A DataSource is typically represented by an ID similar to my-59bi20aqxxxxx96.
DataJob
The configuration of completing a data migration and synchronization work may include a set of Schema Migration, Full Data, Incremental, and Verification and Correction processes (DataTasks) that run successively or simultaneously.
The maximum scope of data tables for a data job, single/multiple schemas for relational databases, and multiple topics for the message middleware.
A data job is typically represented by an instance ID similar to canal7yr4y7xxxx3.
DataTask
A DataJob consists of multiple DataTask, such as Schema Migration, Full Data, Incremental, Verification, and Correction.
Schema Migration
Copy the schema of the DataSource to the peer DataSource.
Full Data
Single/timed data migration.
Incremental
Continuously replay source-side incremental operations on peer DataSource.
Verification and Correction
Single/timed data verification, then correct the difference.
Custom Code
During Full Data and Incremental , CloudCanal allows users to upload business code (Java code, and upload jar packages) to transform, filter, and supplement data.
Cluster
The basic unit of DataTask scheduling between machines (DataTasks are only scheduled in a single cluster) can span racks, data centers, availability zones, and even regions.

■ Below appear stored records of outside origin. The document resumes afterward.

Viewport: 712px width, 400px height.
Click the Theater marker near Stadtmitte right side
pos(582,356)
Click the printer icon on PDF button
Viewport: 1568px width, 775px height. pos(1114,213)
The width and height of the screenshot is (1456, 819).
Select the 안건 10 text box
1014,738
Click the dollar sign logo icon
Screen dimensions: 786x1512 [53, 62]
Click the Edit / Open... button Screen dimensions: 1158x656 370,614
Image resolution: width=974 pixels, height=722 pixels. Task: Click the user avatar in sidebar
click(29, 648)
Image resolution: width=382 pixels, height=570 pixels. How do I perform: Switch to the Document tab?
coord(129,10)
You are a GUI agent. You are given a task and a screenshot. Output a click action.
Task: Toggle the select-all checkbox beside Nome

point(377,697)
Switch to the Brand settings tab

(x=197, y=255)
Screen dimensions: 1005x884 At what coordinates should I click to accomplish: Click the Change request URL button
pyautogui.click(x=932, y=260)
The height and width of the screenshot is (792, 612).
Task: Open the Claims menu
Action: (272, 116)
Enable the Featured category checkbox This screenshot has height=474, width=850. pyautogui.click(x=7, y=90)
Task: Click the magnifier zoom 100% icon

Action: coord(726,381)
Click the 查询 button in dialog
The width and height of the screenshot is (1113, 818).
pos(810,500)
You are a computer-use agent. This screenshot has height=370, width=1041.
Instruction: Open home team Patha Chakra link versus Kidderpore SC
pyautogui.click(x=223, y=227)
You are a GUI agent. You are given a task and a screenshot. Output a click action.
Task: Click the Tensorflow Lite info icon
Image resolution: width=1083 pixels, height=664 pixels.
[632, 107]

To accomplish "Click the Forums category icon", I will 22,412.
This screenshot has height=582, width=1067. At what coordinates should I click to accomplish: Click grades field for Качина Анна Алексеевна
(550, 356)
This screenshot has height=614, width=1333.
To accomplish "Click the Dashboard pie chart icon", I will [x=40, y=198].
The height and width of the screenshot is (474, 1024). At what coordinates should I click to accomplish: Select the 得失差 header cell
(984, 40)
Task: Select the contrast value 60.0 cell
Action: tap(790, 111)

A cluster is generally represented by a cluster name similar to clusterl79txxxxku.
Worker
It is used to run DataTask, which can be self-built virtual machines (VMs), physical machines, cloud-hosted virtual machines (ECS, EC2, etc.), and development machines (Macs, etc.).
A Worker belongs to only one Cluster.
ConsoleJob
The basic components of CloudCanal governance, targeting business logic such as long processes, retries required, and state waits.
A ConsoleJob generally consists of 1~n steps, each step completes a specific work, when the step fails, the ConsoleJob will stop running until the problem is eliminated and then retry or cancel execution.